This code is not performant; locally it is being fed 6113 values of 2 items each to delete.
https://github.com/moqui/moqui-framework/blob/005f2acdc1bb412930827f00bbbd3cb35cbfafd2/framework/src/main/groovy/org/moqui/impl/entity/EntityDataFeed.groovy#L549
This was originally filed in moqui/mantle-usl#184
This problem user has 134 orders, if that helps with understanding the scope.
Got it. The billing loop code calls "update#OrderItem" thousands of times, in a loop. That causes a trigger to fire, which adds a check to delete the DataDocument. Well, since it is the very same OrderItem each time, that happily ends up getting added to EntityDataFeed via DataFeedSynchronization, which never dedupes the calls.
I have re-written the billing logic, so it no longer calls update#OrderItem, but this still seems like it is also a bug in moqui itself, for not deduping the delete calls at a higher level.
So here is the full flow.
- Call update#OrderItem(with an adjusted quantity)
- This calls update#mantle.order.OrderItem, which just does a direct database update call.
- Order has changed, trigger handle#OrderMajorChange
- This deletes all OrderItem where isPromo="Y"
- This calls EntityValueBase.delete()
- Next is EntityDataFeed.dataFeedCheckDelete()

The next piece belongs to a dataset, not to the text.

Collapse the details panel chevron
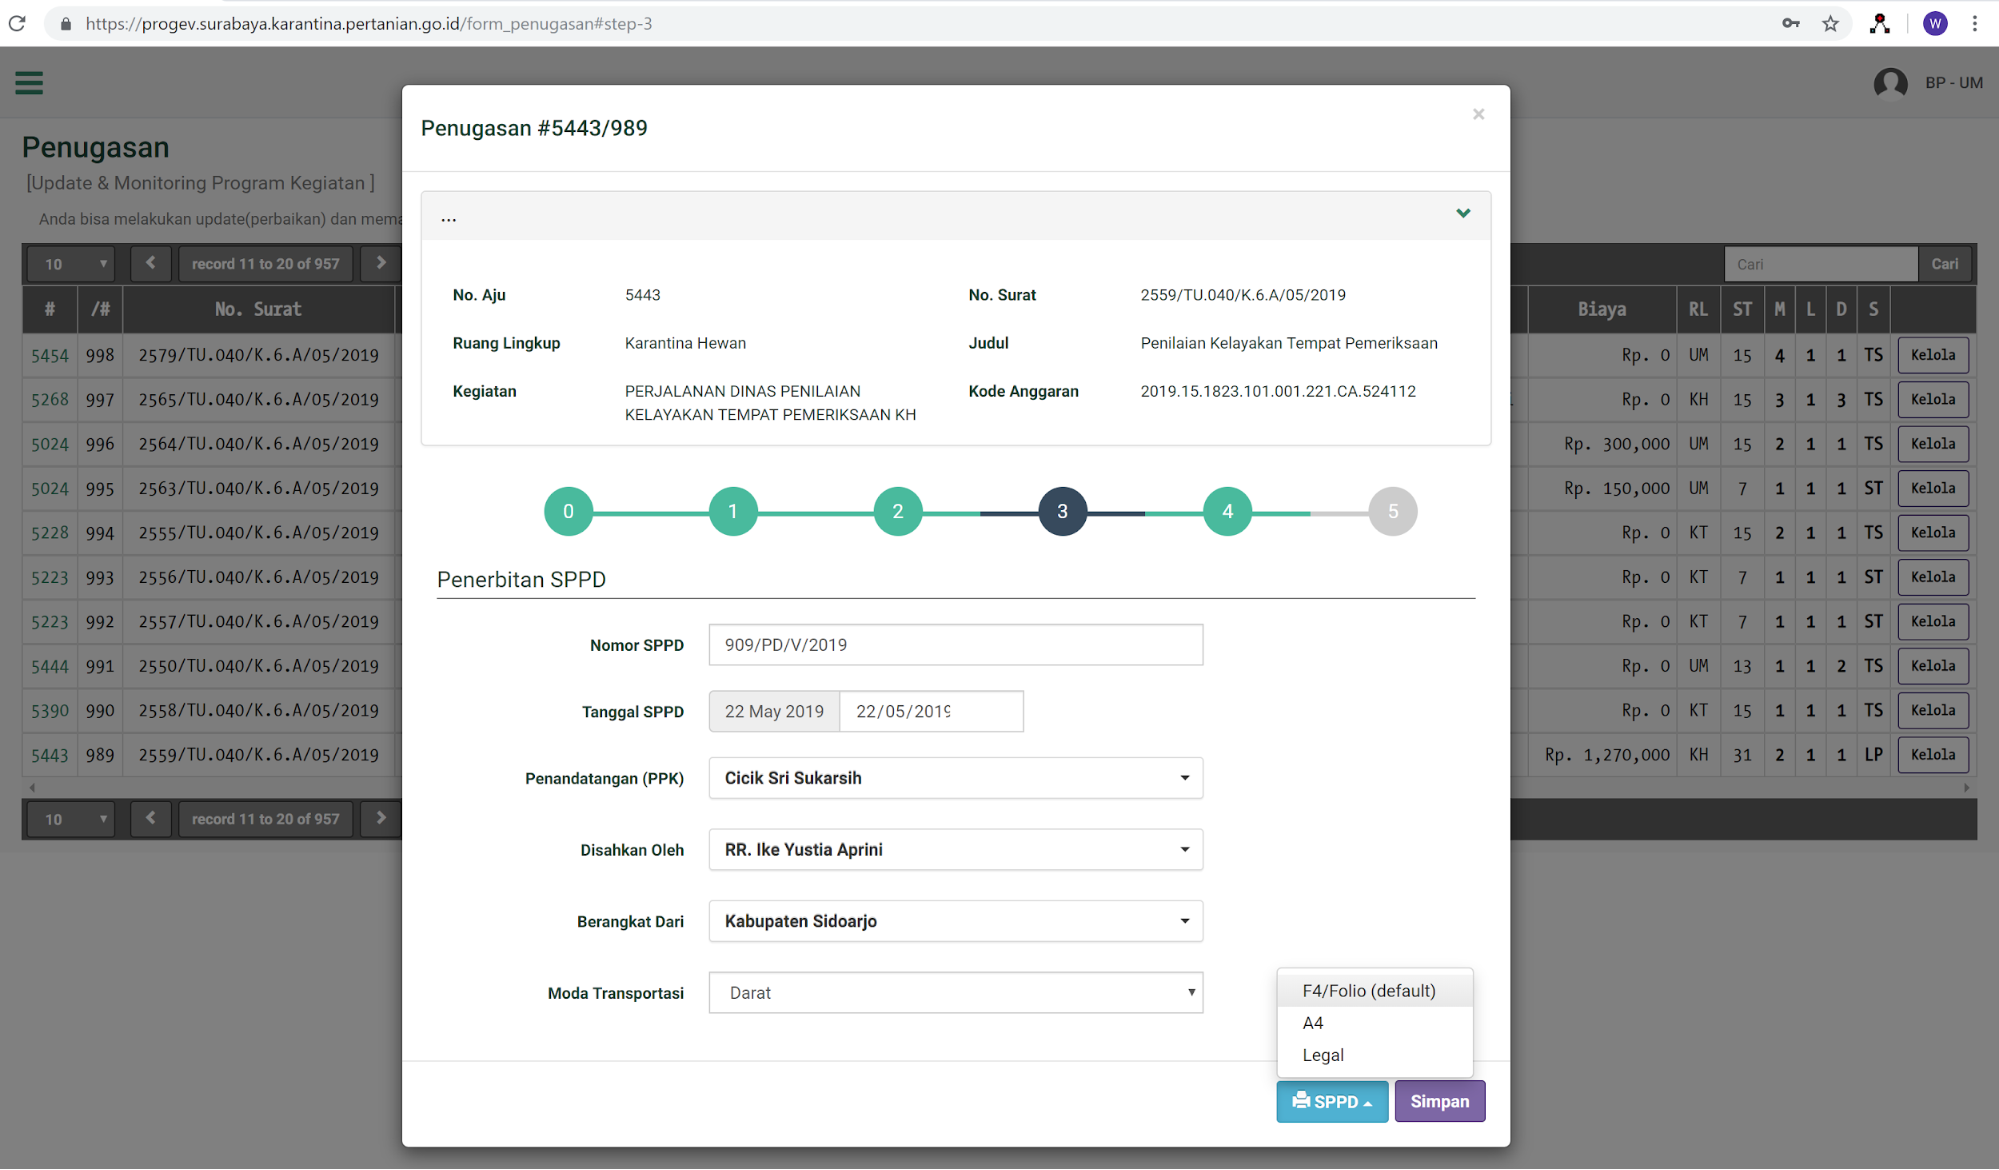(1463, 213)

- DataFeedSynchronization.addDeleteToFeed(*), which adds to EntityList deleteValues.
Repeat the above in a loop(thousands of times), and the deleted OrderItem will be recorded multiple times, as orderItemSeqId is re-used.

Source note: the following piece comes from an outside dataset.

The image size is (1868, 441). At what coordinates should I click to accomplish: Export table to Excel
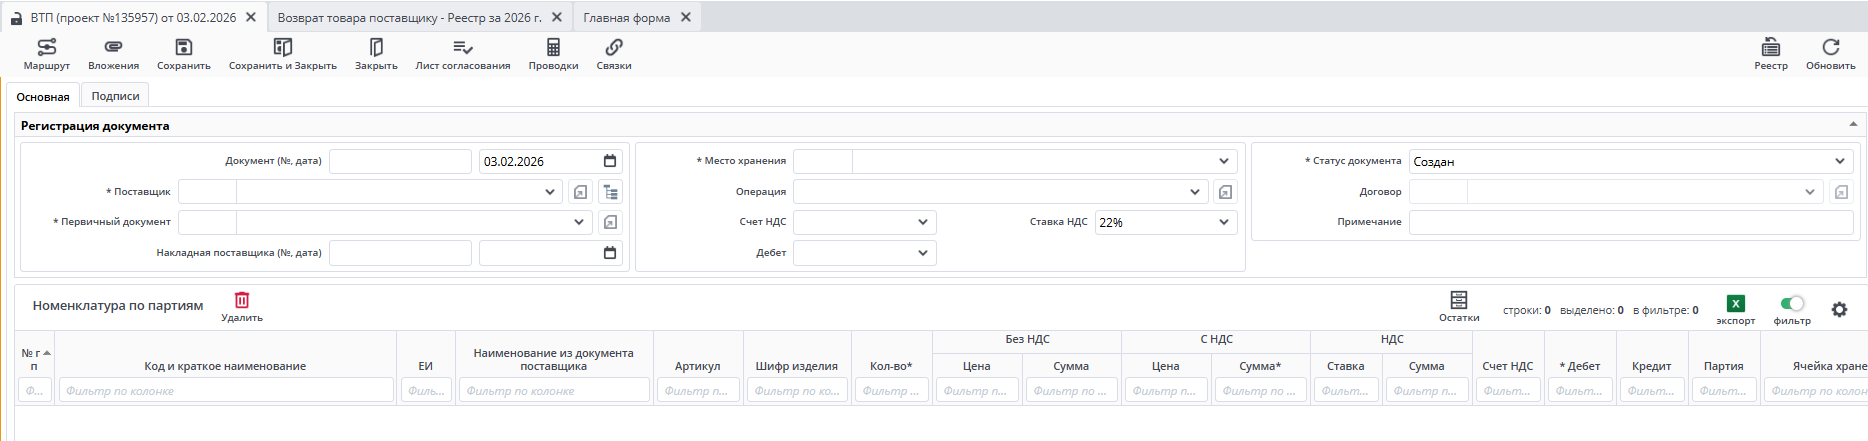[x=1735, y=304]
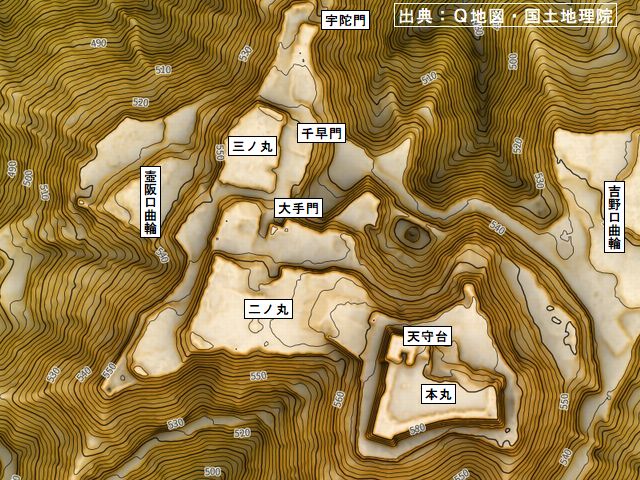Click the 出典：Q地図・国土地理院 source credit

(x=505, y=17)

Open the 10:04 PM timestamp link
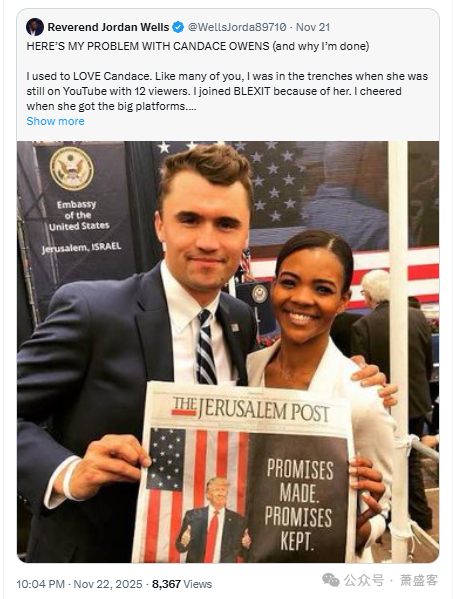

The bug in moqui is that the entity added to deleteValues needs to be de-duplicated based on the primary key of the value, before then being sent on(eventually) to elasticsearch. I would probably also dedupe new values, if they are actually updated; only the most recent value should be index.

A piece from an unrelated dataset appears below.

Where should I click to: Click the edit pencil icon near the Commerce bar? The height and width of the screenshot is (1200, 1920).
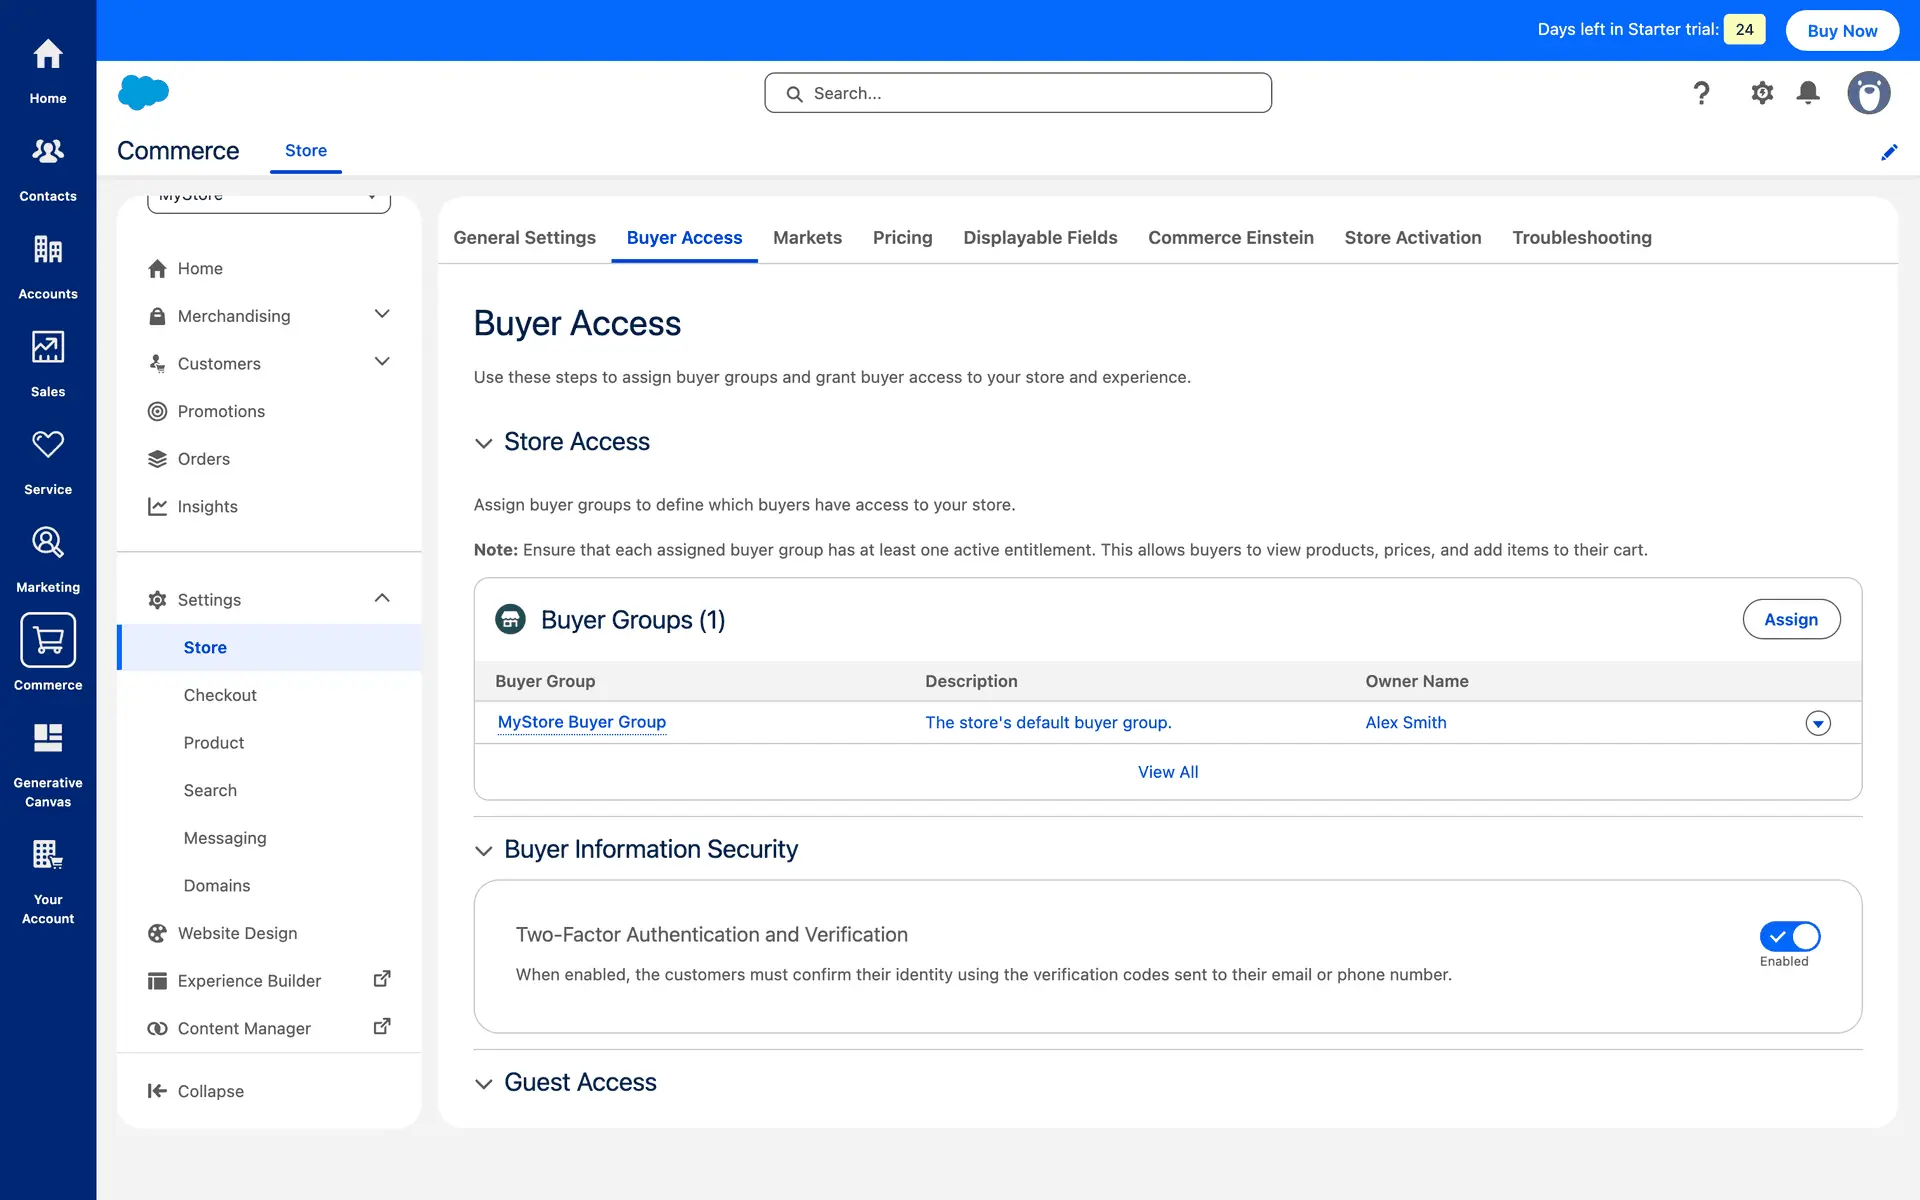(1889, 152)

I looked at this a bit in the EntityDataFeed.groovy file because I thought it did do some form of de-duping, and it does. See the primaryPkFieldValues variable and how it is used in the EntityDataFeed.FeedRunnable.feedDataDocument() method.
There are limitations to this. One is that it only works within the scope of a single transaction. If the same DataDocument, such as an OrderItem based one (ie OrderItem is the primary entity), is triggered in different transactions that will be fed multiple times. If a large number of OrderItem records are updated in the same transaction, even if the same OrderItem record is updated multiple times in that transaction, only one DataDocument for the OrderItem will be generated and that will be done when the transaction commits.
The delete side of things is indeed missing any sort of de-duplication. See the EntityDataFeed.FeedRunnable.run() method, currently on line 548. Perhaps the best approach would be to de-dupe the deleteValues list by PK values right there in the run() method.
On other considerations, I'm wondering if a data feed has an update (or create) AND a delete in the same transaction then what to do with it... and to answer that we need to know what happened first or what the final state is in the database at the end of the transaction. My thought on the solution to this is that the create/update data feed queries know which ones are still in the database and that gives us two options: do the deletes first, or do the create/update feed first and keep the Set of all DataDocument PK values (for all primary entities found that need updates) and skip those in the deleted values.
One of those is needed for the code to be correct for scenarios where a record for an entity that is the primary entity in a DataDocument is deleted and then re-created with the same primary key.
I'll work on these soon if no one beats me to it, these comments are based on my initial research on the topic and for future reference.